Work to complete
Output every line below exactly, please, omitting pictures.
Segment Open
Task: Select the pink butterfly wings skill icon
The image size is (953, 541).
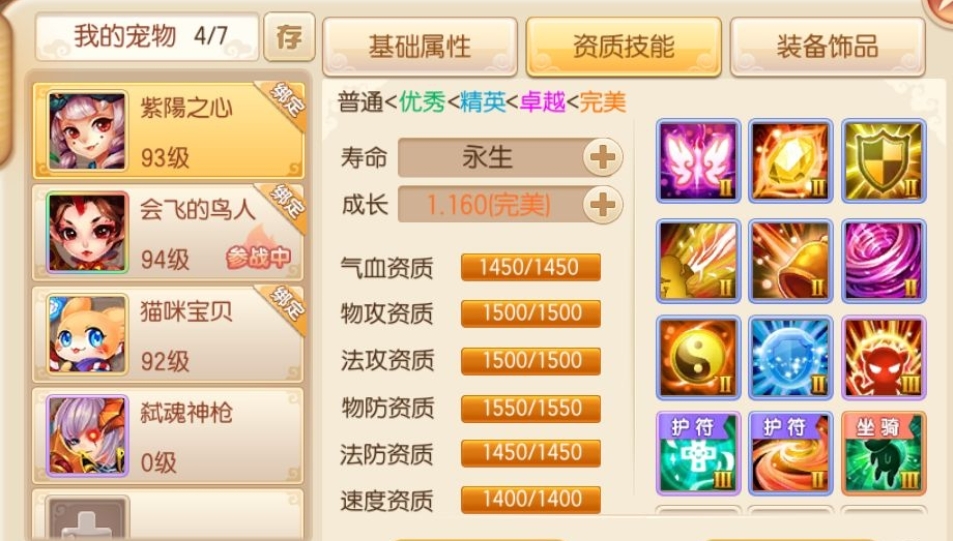Action: coord(698,161)
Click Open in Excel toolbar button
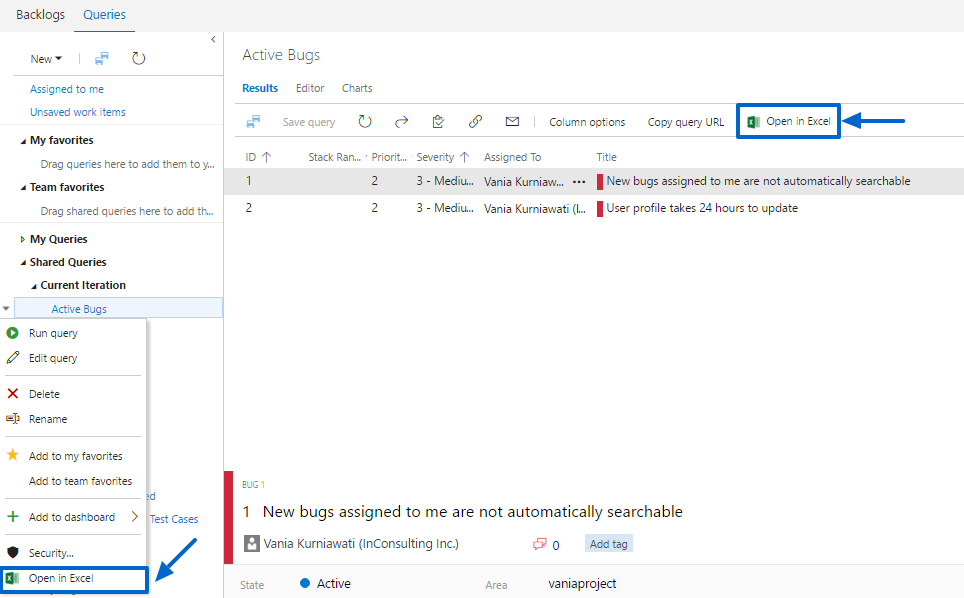Image resolution: width=964 pixels, height=598 pixels. pos(788,122)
Segment Closed
Solution to this exercise
Task: Select the pink butterfly wings skill icon
The image size is (953, 541).
Action: coord(698,161)
Click Open in Excel toolbar button
Image resolution: width=964 pixels, height=598 pixels. pos(788,122)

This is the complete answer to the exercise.